* **BRIEF**:
Produce word for word the lines of the data below running from the one that has "Given: Click the Response scrollbar up arrow" to the one that has "Task: Select the 欢迎 tab", inclusive, and no others.

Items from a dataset

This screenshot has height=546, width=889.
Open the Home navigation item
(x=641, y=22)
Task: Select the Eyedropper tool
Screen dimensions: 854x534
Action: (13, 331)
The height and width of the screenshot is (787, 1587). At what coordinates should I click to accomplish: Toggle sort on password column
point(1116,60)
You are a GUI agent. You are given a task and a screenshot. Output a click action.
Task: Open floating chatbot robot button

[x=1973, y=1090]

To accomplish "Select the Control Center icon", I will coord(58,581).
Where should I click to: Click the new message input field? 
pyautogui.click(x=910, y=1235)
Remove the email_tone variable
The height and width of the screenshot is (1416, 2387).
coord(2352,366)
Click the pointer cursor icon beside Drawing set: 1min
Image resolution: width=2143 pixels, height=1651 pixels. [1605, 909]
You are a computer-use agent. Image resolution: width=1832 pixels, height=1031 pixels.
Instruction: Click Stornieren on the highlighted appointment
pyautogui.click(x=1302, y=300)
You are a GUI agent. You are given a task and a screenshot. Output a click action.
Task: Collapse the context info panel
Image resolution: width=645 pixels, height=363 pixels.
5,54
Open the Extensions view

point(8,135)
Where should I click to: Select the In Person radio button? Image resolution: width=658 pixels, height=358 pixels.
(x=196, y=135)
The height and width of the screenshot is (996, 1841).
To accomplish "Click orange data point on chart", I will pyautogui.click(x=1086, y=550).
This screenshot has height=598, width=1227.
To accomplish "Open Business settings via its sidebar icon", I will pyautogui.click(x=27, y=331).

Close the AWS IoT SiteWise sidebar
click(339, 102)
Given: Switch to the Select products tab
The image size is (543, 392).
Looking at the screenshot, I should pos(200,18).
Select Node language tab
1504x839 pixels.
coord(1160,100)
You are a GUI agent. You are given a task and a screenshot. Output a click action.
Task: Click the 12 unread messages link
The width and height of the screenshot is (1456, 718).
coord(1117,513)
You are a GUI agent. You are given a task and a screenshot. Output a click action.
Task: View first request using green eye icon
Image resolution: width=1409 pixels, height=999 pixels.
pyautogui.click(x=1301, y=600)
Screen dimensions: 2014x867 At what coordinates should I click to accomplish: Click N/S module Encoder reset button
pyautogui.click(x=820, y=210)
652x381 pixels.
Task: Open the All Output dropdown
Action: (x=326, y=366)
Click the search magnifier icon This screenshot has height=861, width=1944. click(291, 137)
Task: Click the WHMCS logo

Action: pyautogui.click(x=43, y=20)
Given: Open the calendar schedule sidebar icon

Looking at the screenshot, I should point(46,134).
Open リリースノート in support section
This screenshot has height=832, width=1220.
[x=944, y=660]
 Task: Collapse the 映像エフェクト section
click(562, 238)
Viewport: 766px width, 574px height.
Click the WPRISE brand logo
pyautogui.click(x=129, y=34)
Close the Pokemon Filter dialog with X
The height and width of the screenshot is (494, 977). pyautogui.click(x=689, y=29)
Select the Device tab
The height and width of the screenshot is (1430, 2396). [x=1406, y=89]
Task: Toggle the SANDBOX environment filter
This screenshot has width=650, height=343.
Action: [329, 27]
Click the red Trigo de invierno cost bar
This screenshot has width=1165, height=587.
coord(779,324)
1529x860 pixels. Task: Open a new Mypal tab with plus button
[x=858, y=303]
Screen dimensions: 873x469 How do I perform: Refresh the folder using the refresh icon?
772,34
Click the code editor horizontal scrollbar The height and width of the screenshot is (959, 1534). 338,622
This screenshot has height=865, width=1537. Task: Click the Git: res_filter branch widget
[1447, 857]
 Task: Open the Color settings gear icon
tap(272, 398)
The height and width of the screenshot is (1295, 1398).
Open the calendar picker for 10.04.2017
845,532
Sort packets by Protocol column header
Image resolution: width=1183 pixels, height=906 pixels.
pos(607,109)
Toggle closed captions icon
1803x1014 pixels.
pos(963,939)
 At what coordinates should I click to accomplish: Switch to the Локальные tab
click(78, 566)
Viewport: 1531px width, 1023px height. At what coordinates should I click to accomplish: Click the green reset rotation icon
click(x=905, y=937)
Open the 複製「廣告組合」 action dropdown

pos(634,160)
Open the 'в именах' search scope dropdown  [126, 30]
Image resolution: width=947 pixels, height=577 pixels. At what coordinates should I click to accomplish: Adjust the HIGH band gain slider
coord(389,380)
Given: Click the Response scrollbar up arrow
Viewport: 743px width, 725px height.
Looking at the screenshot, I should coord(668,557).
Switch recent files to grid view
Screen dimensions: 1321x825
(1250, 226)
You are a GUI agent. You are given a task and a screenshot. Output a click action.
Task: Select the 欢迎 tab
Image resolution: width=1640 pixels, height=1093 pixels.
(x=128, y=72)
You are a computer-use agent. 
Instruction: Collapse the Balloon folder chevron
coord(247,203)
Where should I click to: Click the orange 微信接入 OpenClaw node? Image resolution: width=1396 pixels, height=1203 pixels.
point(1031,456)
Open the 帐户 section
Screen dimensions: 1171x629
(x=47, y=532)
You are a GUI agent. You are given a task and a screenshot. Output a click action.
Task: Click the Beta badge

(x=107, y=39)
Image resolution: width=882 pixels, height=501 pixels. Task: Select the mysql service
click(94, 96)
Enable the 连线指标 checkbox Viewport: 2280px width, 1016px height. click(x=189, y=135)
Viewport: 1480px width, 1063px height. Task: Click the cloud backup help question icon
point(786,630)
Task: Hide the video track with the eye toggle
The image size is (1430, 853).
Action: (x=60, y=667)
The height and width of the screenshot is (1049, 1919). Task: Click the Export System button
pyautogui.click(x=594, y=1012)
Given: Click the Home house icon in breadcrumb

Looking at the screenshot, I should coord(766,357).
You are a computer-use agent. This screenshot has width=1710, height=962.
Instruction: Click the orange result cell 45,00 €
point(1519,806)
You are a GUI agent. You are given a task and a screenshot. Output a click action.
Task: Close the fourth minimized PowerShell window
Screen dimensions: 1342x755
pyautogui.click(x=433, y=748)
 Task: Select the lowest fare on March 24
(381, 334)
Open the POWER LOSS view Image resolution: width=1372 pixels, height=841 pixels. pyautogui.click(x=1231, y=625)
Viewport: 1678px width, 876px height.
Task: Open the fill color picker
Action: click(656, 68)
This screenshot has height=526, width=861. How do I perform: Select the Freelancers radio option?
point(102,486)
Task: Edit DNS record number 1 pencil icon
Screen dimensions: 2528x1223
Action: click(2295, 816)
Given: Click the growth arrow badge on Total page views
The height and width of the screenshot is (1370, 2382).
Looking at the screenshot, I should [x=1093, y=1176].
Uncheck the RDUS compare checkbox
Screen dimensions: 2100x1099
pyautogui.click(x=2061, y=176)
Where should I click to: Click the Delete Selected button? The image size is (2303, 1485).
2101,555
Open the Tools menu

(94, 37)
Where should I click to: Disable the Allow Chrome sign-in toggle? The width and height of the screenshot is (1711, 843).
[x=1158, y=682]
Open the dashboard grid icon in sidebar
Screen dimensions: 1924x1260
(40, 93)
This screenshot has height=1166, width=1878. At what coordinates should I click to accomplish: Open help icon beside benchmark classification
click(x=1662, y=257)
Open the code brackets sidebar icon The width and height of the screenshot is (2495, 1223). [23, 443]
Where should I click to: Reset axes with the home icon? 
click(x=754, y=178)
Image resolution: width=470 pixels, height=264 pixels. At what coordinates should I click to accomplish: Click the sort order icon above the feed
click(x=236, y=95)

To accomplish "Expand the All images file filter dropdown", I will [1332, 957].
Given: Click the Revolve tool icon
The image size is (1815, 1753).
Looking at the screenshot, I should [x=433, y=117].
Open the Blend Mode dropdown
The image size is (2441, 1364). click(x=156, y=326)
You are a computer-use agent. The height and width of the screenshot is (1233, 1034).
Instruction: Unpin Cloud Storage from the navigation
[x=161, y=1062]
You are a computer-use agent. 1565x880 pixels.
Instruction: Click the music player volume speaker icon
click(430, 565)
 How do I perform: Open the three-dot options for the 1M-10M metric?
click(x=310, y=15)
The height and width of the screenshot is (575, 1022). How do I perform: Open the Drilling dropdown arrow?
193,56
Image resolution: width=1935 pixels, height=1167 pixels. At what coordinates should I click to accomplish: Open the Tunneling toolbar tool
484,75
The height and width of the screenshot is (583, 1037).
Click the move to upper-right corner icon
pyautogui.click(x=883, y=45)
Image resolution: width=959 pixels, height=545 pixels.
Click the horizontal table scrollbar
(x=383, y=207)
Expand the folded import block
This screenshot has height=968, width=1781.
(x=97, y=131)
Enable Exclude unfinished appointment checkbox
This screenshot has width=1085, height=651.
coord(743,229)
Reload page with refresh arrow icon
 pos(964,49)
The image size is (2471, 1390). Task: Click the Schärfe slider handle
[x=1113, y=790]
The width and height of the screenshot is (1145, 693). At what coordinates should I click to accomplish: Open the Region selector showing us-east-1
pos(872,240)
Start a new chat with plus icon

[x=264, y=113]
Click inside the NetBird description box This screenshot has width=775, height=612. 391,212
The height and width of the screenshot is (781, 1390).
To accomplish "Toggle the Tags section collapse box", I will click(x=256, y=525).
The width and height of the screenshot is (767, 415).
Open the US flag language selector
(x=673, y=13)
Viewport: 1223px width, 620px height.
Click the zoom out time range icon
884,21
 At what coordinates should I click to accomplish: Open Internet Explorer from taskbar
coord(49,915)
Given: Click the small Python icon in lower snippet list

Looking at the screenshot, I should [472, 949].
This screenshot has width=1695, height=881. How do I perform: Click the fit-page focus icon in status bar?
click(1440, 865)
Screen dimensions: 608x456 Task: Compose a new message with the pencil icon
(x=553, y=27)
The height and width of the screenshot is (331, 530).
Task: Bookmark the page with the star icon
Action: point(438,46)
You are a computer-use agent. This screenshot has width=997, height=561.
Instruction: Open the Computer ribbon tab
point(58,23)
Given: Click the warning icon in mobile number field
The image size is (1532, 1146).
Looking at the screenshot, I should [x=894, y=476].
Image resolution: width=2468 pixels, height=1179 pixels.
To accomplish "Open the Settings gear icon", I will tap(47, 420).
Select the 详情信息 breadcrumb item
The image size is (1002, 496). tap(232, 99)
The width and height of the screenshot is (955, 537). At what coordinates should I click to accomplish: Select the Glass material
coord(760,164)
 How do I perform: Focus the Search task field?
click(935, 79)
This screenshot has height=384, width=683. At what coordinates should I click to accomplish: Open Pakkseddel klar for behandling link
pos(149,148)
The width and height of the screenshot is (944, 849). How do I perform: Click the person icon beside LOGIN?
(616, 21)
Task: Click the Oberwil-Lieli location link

* **EXERCISE RESULT**:
Given: Click the Response scrollbar up arrow
Viewport: 743px width, 725px height.
Looking at the screenshot, I should coord(668,557).
Switch recent files to grid view
Screen dimensions: 1321x825
(1250, 226)
You are a GUI agent. You are given a task and a screenshot. Output a click action.
Task: Select the 欢迎 tab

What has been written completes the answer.